## [Dataset records]
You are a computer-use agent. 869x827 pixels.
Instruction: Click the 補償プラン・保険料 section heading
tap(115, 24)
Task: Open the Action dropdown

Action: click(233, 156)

...

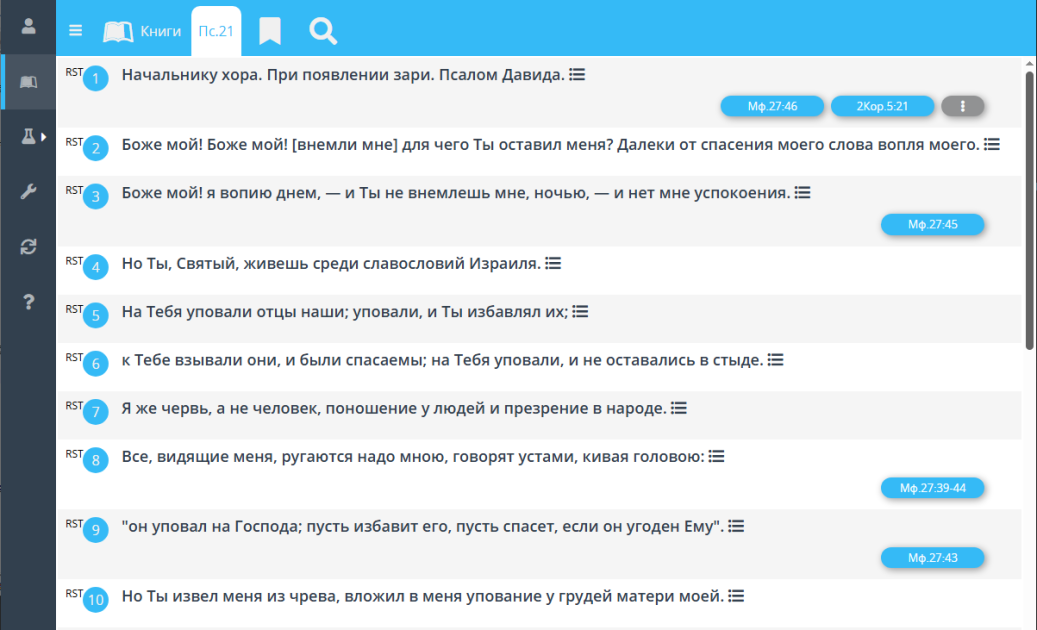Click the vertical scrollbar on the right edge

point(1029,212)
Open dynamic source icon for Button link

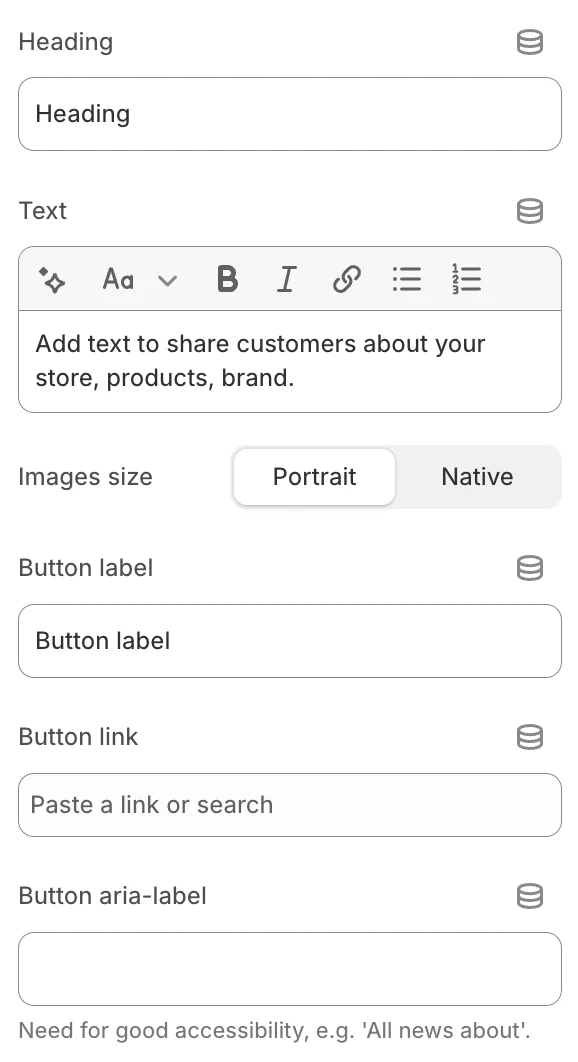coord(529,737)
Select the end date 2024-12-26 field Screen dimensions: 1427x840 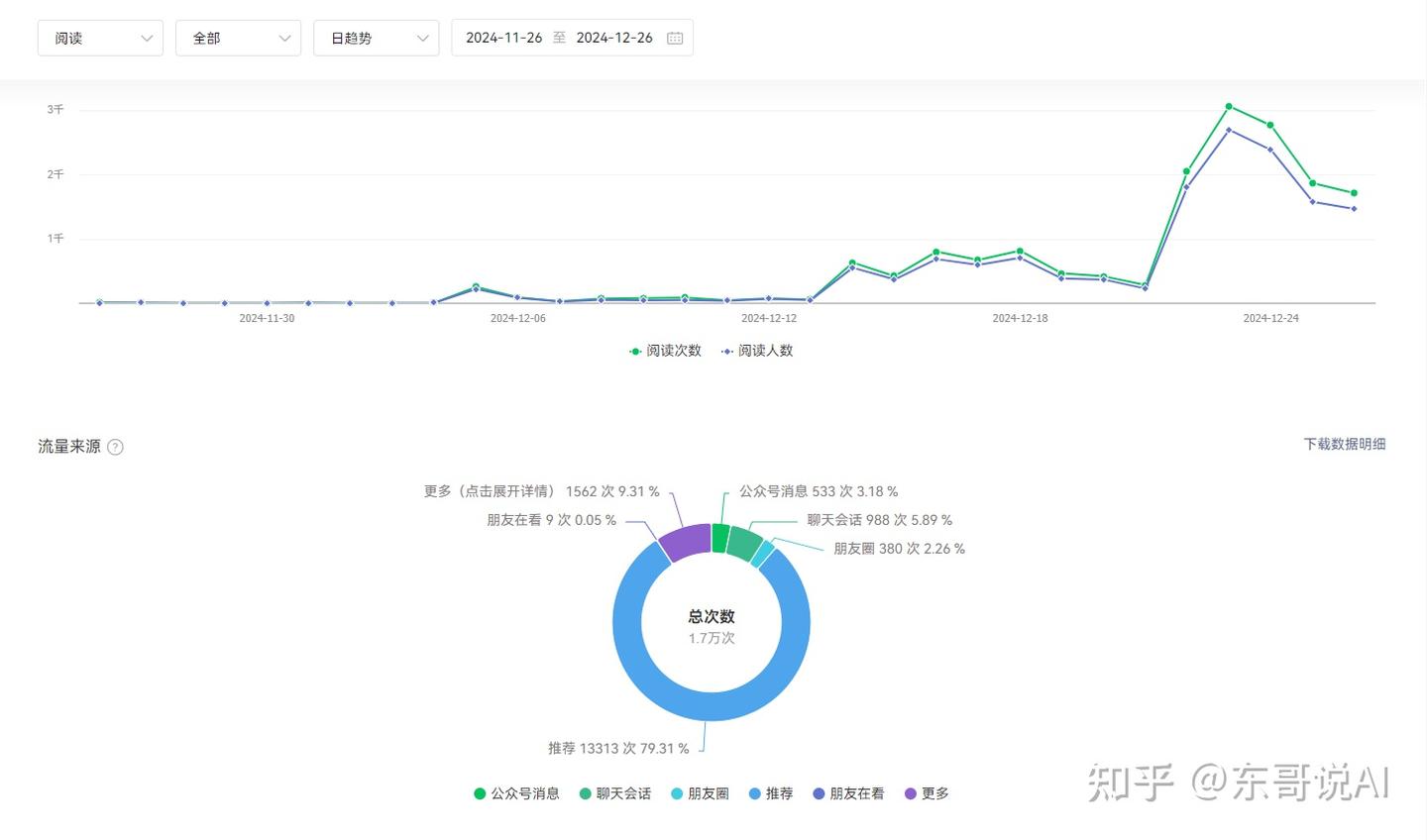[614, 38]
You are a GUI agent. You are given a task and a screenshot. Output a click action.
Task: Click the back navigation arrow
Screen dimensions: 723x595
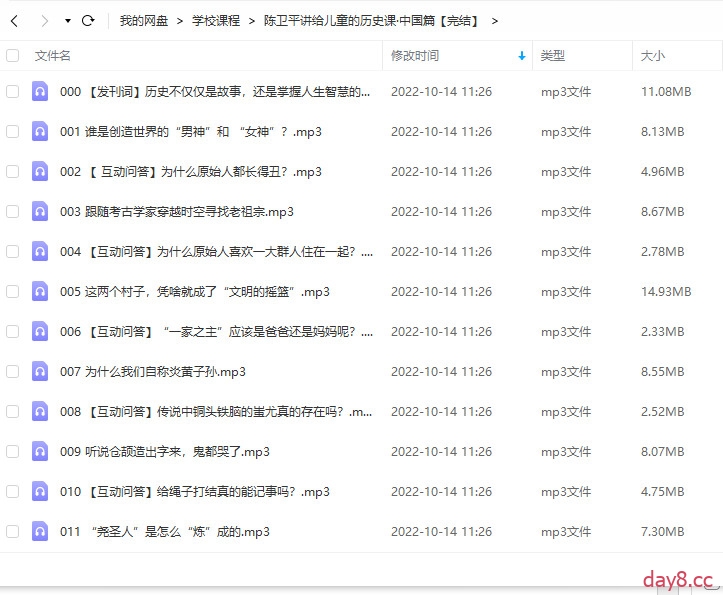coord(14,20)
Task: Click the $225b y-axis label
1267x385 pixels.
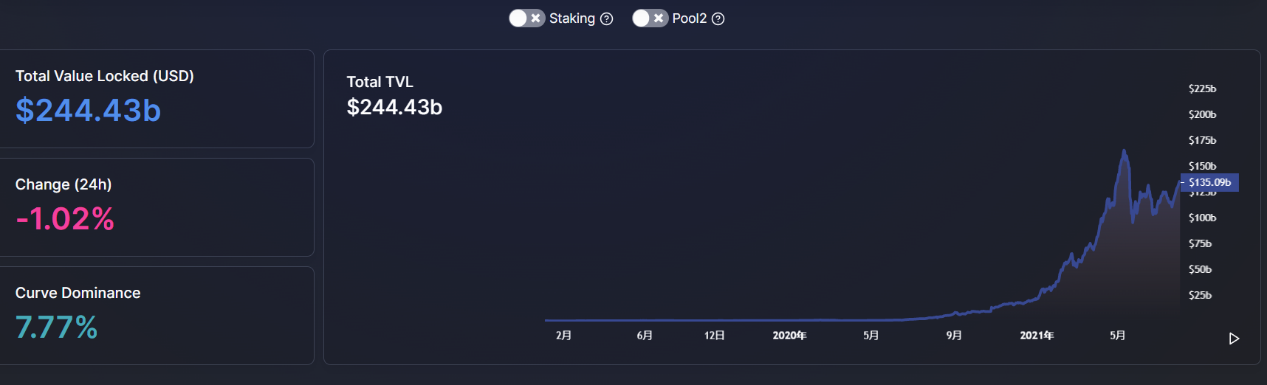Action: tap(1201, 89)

## [Goal of the exercise]
Note how many lines in the listing above hold the string "agent", then give only that figure.

## [Response to this task]
2